General things I find of interest.

New Semester

Well, the semester is now into its third week and things are going alright. I just had my first week of teaching lab, and things pretty much went as expected. The problem is that the students are expected to do some assembly within lab, but non of them have seen x86 assembly in class yet. Essentially, I had the fun of teaching them the basics of assembly just so they could do the lab.


Site Block in Search

Lately, since I have been investigating the idea of getting a new cell phone, I have started many searches on the topic. My parents just bought a Katana from Sanyo, and so I have been searching for information on their behalf as well. When I do certain searches in google, such as katana ringtone bitpim, I get a whole host of crap results from blogspot.com.
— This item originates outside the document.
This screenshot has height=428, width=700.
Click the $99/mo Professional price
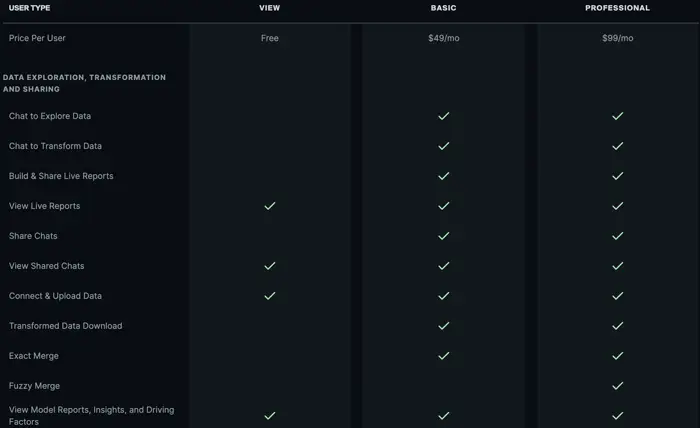point(617,38)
So my solution: Whenever I do a search, I simply blog results from blogspot. So the above search becomes katana ringtone bitpim -site:blogspot.com and surprise surprise, I get relevant results!


Will Not Fix it

I had an interesting exchange with the CIS people here at TAMU concerning their VPN. A bit of background:

  • A&M uses Cisco’s VPN client (and there concentrator too IIRC).
  • There are two modes for the VPN. The normal mode which forwards all traffic through the VPN and the “split-tunnel” mode which only forwards TAMU destined traffic through the VPN
  • Upon connecting to the VPN, the client changes your DNS server settings to those specified by the server (in both modes)
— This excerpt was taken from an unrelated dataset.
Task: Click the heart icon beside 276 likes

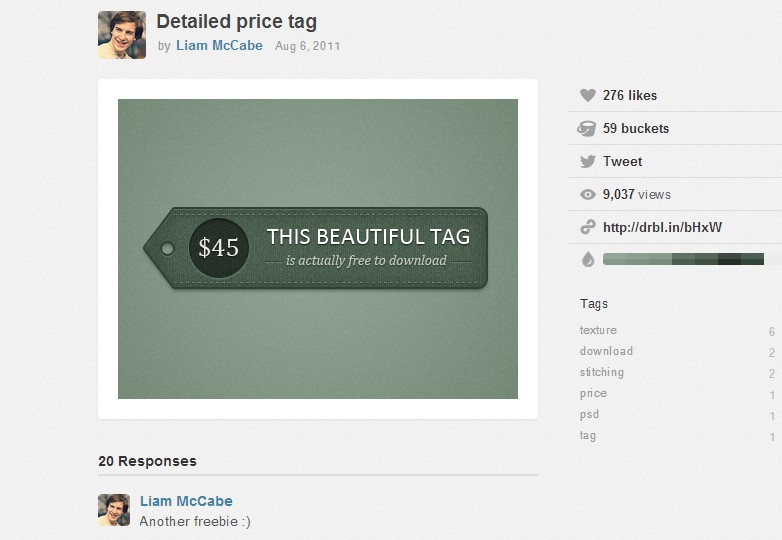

I tend to use the split-tunnel mode more often than not because I only care to get through the firewall. Now here enters the situation. Slowly, when I was off campus, I noticed that I could not reach certain websites while using VPN. They were perfectly reachable when not using VPN though. So, I tracked down the problem and reported it:


Searching for Digital

My parents got a new HDTV. Good ol’ Walmart had their 6am sale on black friday, so we all piled in the truck early in the morning to pick up a good deal. Got it home and started to test it out. It seemed to work just fine.

We started testing out the HD part of the TV. Problem, my parents don’t live too near a big city, so all the stations are distant. As a result, picking up the digital channels can be painful. To make matters worse, when one does a rescan on the TV, it forgets all the previous digital channels it found. Here enters the method by which digital channels work. The digital channel for channel 5, for instance, is not on channel 5. It is somewhere else. My dad discovered that if one manually enters in the location for a digital channel, the TV can figure it out and pick it up. So, does one can play the guessing game to find them? Not quite. Government regulation to the rescue. The FCC has a database of all the stations and their licenses. So, simply look up the station by its call sign, location, and/or channel, and it list the info about them. Click on the engineering data, and there is the list of all their broadcast rights, including the channel where their digital transmission is hidden. So, simply tune it in, pray that the set can receive the weak signal, and then add it to the list. Ought to keep my parents busy for the next few weeks, assuming they aren’t still picking up signals from a few states away.


Bad Drainage

On Tuesday, I was sitting in my apartment, and I could hear the distinct sound of cars driving through water on the road. It was not supposed to rain so I looked outside and couldn’t see any water. I then went out to the parking lot, and I could see water flowing by very quickly about 3 inches deep. It was also very murky. The next day, I concluded that a water main broke somewhere nearby and that the water flowed down the street. In a great feat of design, the drainage seems to divert about 70% of the water flowing down the street into the parking lot to my apartment complex. Oh well, glad I didn’t have anywhere to go.